EXERCISE PROMPT =>
If a line in the entries below includes the string "agent", copy it out.

Collected data:

────────────────────

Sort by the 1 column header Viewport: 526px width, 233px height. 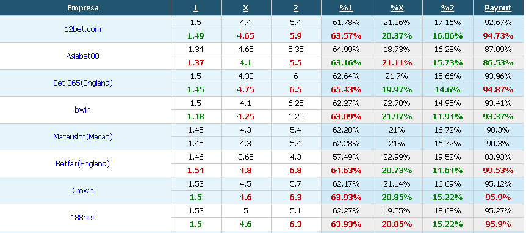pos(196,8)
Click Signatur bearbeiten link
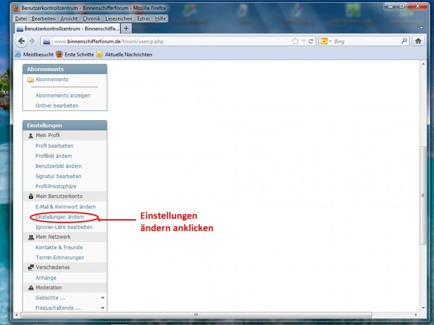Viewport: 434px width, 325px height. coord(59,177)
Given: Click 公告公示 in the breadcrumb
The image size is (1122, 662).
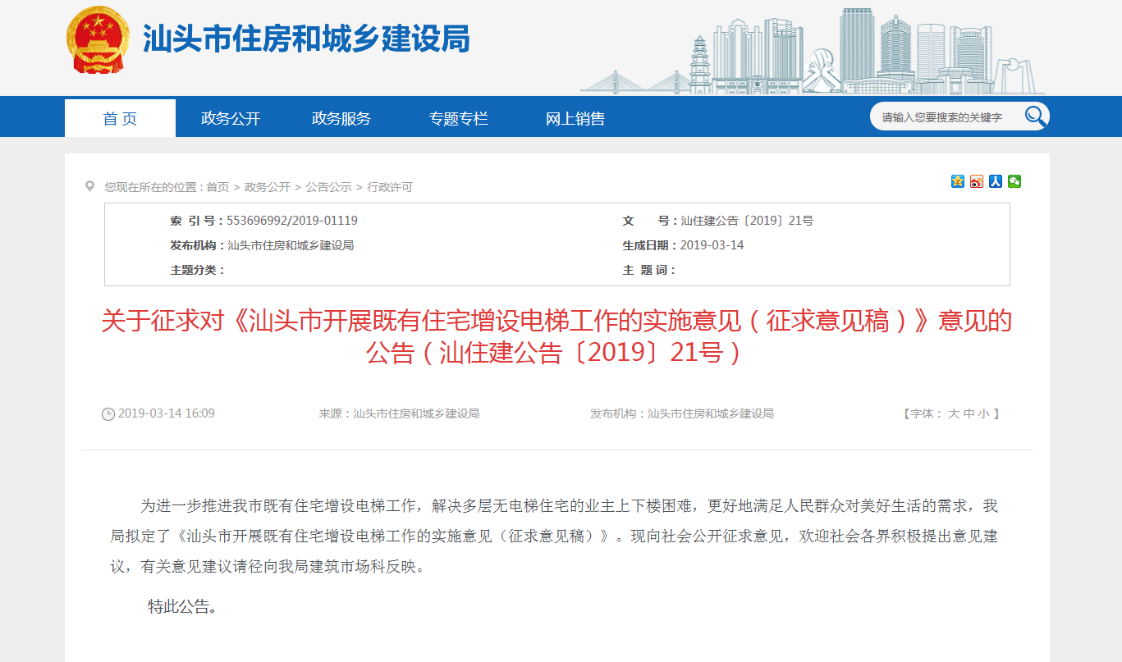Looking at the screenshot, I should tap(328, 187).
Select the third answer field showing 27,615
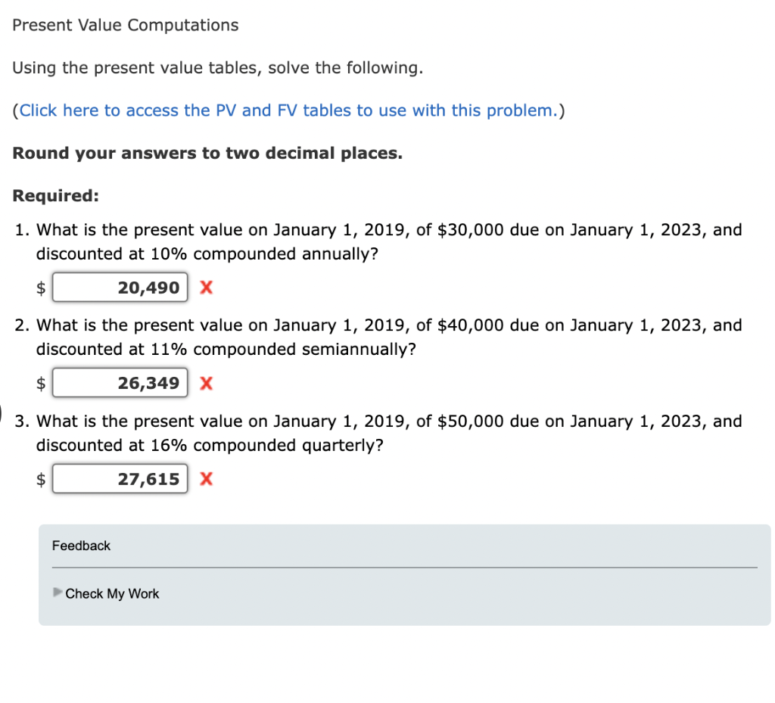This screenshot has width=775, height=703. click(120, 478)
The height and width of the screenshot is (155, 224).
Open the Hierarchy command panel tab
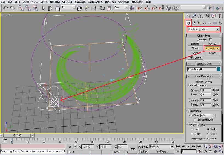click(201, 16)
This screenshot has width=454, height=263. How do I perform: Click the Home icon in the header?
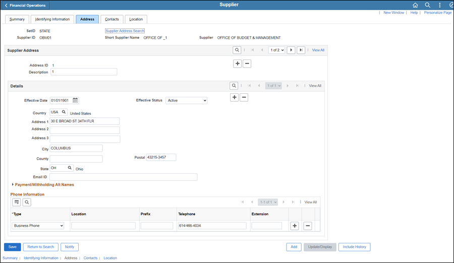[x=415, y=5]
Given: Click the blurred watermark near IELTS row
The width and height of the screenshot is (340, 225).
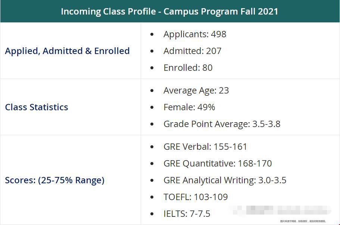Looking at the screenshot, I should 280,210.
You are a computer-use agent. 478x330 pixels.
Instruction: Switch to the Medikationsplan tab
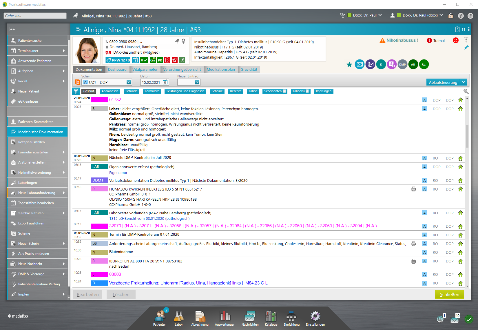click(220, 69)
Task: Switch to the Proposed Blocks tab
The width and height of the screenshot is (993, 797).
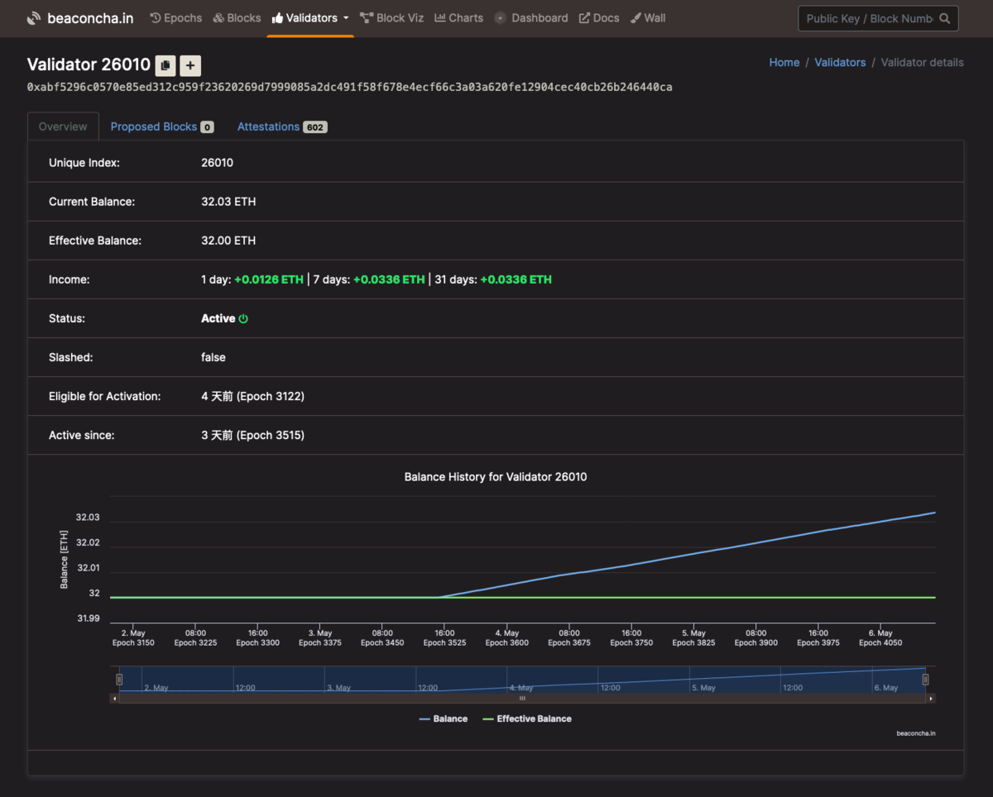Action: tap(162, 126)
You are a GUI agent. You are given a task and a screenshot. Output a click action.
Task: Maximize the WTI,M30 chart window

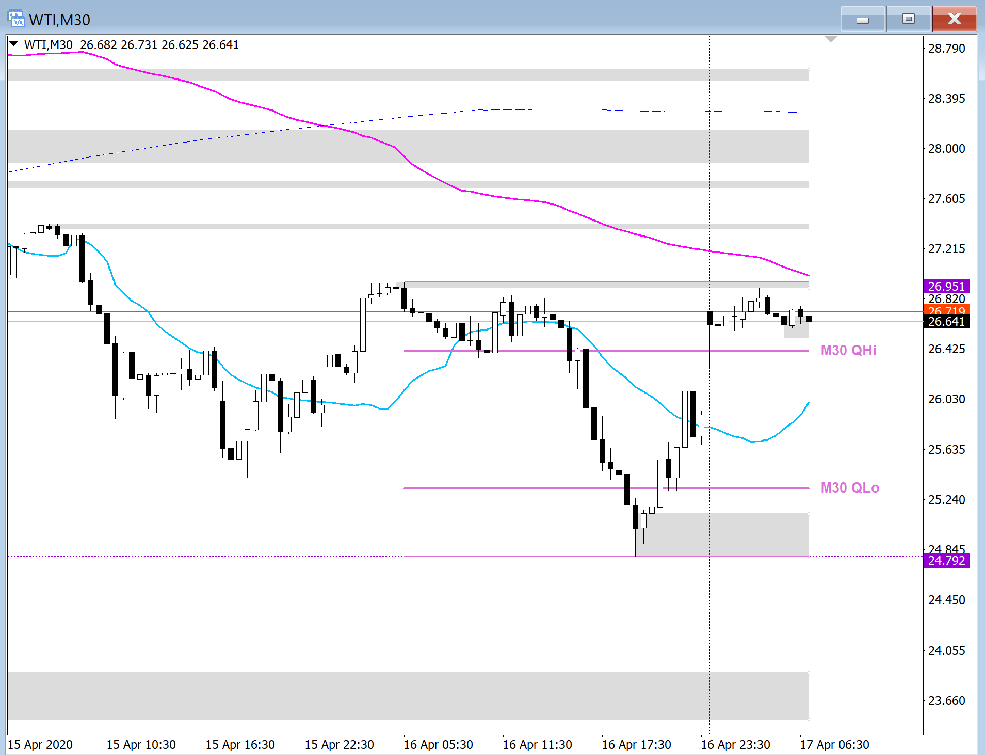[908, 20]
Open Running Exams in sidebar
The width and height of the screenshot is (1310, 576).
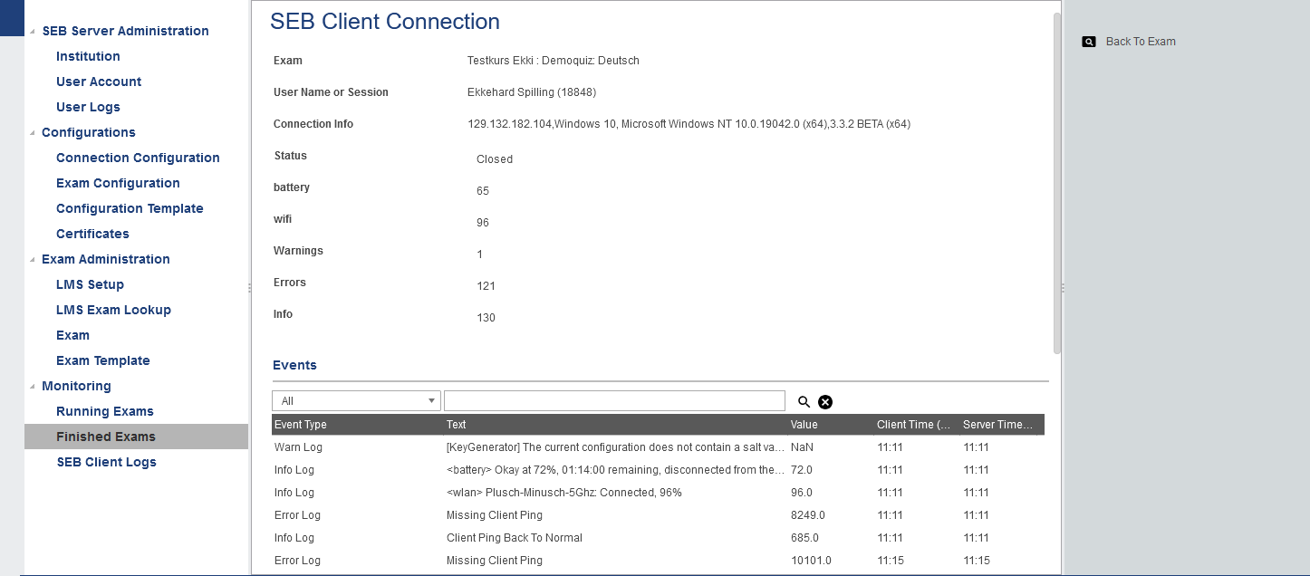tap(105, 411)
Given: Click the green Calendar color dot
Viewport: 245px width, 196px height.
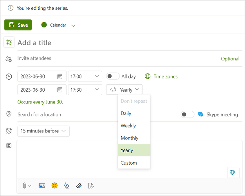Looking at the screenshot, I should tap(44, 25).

────────────────────

SOLUTION FOR THIS TASK =>
You are a computer-use agent. 478x330 pixels.
You are a GUI agent. You are given a task and a screenshot. Output a click action.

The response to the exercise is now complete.